What’s inside? Here are the questions answered in today’s reader mailbag, boiled down to five word summaries. Click on the number to jump straight down to the question.
1. Vacuum sealed bags
2. Boardgame with new couple friends
3. Investing for house down payment
4. Roth IRA versus Roth 401(k)
5. Hedging bets for retirement
6. Multiple savings “funds”
7. Extra mortgage payment impact
8. Car selling advice
9. Dodgy mortgage lender behavior
10. Going back to school
Sarah and I attended a Super Bowl party yesterday hosted by a couple who have two giant Saint Bernards as pets.
I love the dogs. They’re like children in a very big body. They want to hug you and play with you and they wear themselves out from all the excitement.
Q1: Vacuum sealed bags
I was wondering what your take on vacuum seal bags is. We have 2 freezers and stock way up on meat and frozen vegetables when we catch a really good sale. Especially since we live way out in the boonies with the closest store being 17 miles away. My question is, with the price of the vacuum seal rolls (we make our own bags) how much are really saving by doing this. I do wash, sanitize and re-use the bags until they get too small to use. So, I get 3-5 uses out of each bag depending on what the size of it was to begin with.

++++++

**Short problem**
Quote the mailbag post word for word, beginning at "7. Extra mortgage" and stopping after "all the excitement.". The listing after the mailbag post plays no part here.

++++++

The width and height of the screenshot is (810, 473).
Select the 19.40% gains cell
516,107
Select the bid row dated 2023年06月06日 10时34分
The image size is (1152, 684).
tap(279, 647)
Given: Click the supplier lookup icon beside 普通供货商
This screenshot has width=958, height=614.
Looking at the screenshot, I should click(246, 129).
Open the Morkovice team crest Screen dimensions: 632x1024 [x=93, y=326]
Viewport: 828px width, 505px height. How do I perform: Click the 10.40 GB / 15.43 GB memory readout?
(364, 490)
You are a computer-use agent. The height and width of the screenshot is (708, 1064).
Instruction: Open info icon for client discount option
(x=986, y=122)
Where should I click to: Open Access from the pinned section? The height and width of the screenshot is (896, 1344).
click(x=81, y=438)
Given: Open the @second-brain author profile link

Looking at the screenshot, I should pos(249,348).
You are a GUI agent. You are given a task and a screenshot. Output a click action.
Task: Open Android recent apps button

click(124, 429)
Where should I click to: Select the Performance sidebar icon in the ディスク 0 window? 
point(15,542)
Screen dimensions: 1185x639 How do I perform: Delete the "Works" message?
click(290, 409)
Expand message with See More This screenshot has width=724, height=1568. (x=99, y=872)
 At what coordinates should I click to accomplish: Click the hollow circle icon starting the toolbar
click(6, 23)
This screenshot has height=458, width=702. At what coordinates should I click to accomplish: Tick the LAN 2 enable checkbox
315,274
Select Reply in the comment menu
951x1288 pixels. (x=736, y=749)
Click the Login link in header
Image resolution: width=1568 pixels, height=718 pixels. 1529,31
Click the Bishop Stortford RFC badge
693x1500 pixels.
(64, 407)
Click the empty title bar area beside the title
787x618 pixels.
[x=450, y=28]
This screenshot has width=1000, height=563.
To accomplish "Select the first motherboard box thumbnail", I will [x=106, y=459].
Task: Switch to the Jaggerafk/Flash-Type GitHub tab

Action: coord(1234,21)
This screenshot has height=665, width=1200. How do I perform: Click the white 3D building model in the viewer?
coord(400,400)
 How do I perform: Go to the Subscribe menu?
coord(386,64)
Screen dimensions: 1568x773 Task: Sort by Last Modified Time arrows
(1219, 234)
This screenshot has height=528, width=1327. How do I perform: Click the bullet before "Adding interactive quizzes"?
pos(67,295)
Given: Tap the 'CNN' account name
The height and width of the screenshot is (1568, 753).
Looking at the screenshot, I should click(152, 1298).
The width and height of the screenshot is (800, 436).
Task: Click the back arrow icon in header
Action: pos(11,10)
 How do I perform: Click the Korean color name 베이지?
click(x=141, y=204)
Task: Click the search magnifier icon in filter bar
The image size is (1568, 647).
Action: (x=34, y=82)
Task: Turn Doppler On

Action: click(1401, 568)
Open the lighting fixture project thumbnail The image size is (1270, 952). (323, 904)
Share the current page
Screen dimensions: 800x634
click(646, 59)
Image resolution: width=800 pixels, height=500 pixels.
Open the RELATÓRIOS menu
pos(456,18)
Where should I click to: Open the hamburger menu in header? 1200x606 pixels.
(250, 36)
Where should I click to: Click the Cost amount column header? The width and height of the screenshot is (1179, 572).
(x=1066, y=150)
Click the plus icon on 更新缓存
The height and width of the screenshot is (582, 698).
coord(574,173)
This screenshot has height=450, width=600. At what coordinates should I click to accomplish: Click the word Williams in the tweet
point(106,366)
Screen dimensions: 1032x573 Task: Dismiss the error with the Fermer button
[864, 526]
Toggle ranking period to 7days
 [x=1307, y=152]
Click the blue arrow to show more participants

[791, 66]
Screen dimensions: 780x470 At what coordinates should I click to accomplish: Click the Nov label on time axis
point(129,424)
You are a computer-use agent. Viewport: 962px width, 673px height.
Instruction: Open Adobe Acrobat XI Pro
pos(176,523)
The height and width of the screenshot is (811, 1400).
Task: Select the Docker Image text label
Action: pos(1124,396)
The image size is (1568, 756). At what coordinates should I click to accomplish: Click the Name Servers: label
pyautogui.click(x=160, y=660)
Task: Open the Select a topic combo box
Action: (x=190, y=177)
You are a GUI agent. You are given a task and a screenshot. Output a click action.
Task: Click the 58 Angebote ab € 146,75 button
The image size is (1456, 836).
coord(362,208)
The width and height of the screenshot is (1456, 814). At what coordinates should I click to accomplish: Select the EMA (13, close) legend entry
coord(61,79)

++++++

**Solution for this problem**
7. Extra mortgage payment impact
8. Car selling advice
9. Dodgy mortgage lender behavior
10. Going back to school
Sarah and I attended a Super Bowl party yesterday hosted by a couple who have two giant Saint Bernards as pets.
I love the dogs. They’re like children in a very big body. They want to hug you and play with you and they wear themselves out from all the excitement.